In the court case, Madhavan argues that intimacy isn't the only goal of marriage. His senior is shocked to learn Madhavan hasn't had a chance to be with Abhirami since their marriage. The senior advocate confronts Madhavan's family, scolding them for their insensitivity and prioritizing their own needs over the couple's. The family realizes their mistakes and apologizes to Abhirami and Madhavan. Perumal and Pushpa invite Abhirami to stay with them, and she eagerly accepts. On her way to Chennai, the bus meets with an accident, and the family is devastated when only her handbag is recovered. However, Abhirami is soon rescued, and the family apologizes again for their behavior.

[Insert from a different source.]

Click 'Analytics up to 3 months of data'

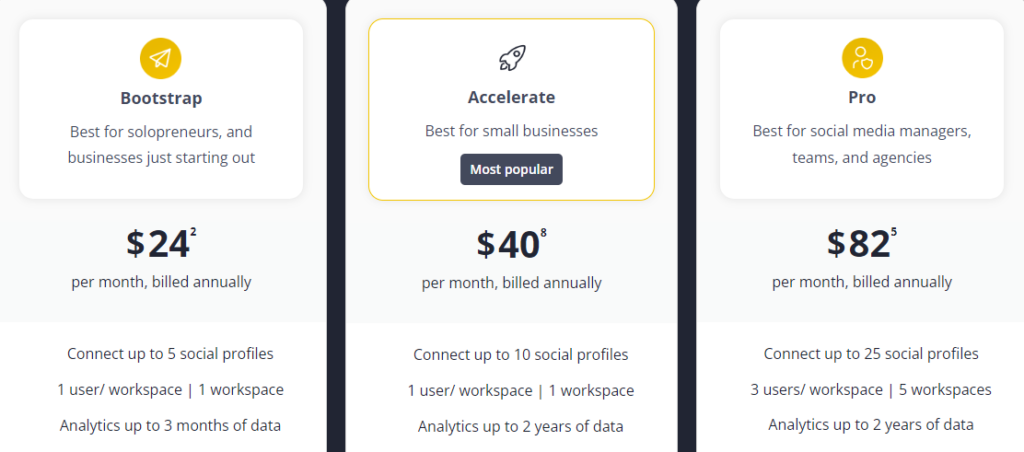pos(170,426)
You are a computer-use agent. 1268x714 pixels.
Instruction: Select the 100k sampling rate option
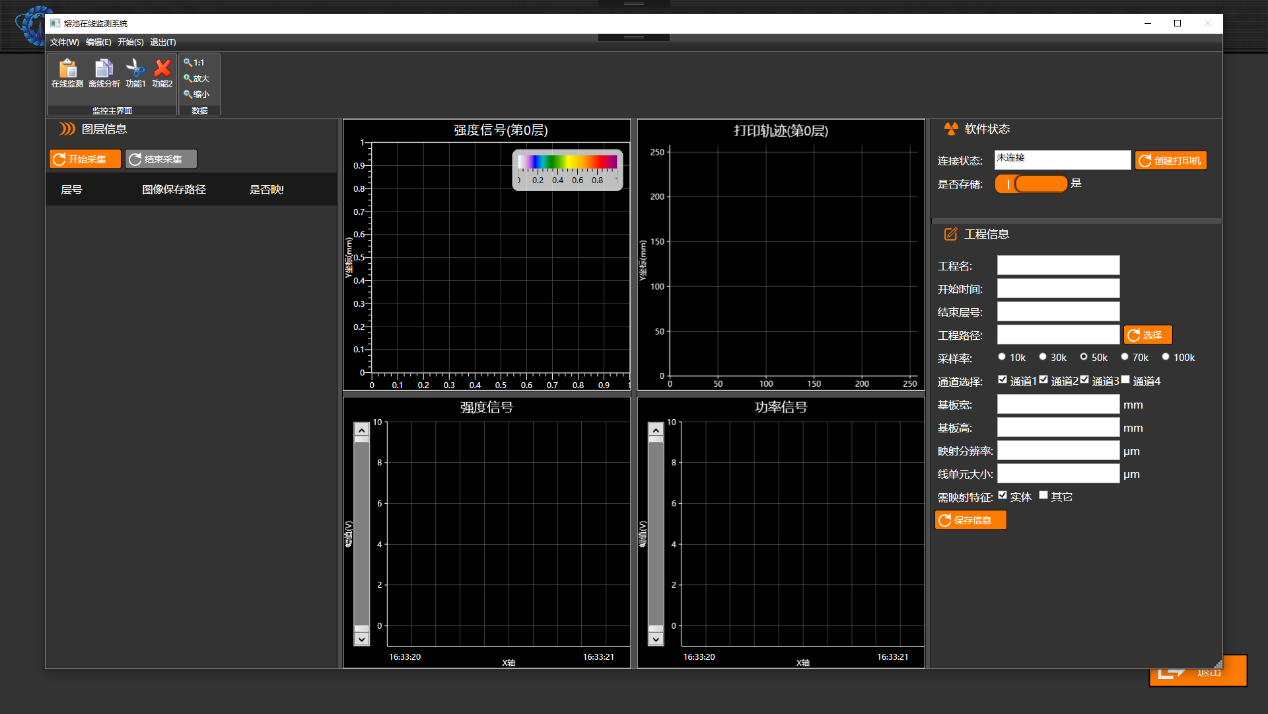(1166, 357)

The film ends with Madhavan and Abhirami finally having a private moment in a van, while Kuzhandaivelu and Manimaran drive, and the rest of the family travels above.

==Production==
This was Vivek's 93rd film as actor and Vadivelu's 122nd.

== Soundtrack ==
The soundtrack was composed by Dhina with lyrics written by Vaali.

Track listing
| No. | Title | Singer(s) | Length |
|---|---|---|---|
| 1. | "En Success Theriyadha" | Harini |  |
| 2. | "Hamma Hamma" | Srinivas, Harini |  |
| 3. | "Ammamma Thaankaadhu" | Hariharan, Sujatha Mohan |  |
| 4. | "Pakkam Nikkum Nila" | Mano, Anuradha Sriram, Pushpavanam Kuppusamy |  |
| 5. | "Maappillai Otta" | Malaysia Vasudevan, Revathi Sankaran, Mano, Swarnalatha |  |

== Reception ==
Savitha Padmanabhan of The Hindu wrote, "The plot gets too predictable after a point, but that is true of most films today. Prabhu's cherubic smile and effortless acting are plus points. Abhirami looks pretty as the homely wife. Delhi Ganesh flits in and out while Visu is at his didactic best. Vadivelu and Vivek do what they are adept at... raising a few laughs. But after a point they get quite tiresome, and even interfere with the main story. Music by Dhina is below average. In fact, the songs stick out like a sore thumb. The director has tried to raise a pertinent issue, but it could have been handled with finesse." Cinesouth wrote "The title misleads us to conceive a story with another dimension. Director T.P.Gajendran has a fine central theme for the story in Hollywood style. But alas! he has weakened the screenplay for no reason but the comedy comes handy to him. The high-class comedy gives him and the fans happiness alike, as an end-result." Visual Dasan of Kalki wrote TP Gajendran makes audience laughs without thinking about anything for two and a half hours. Malini Mannath of Chennai Online wrote "It is a neater film than the team's earlier film 'Budget Padmanabhan'. The script doesn't stray much here and the director is more focussed."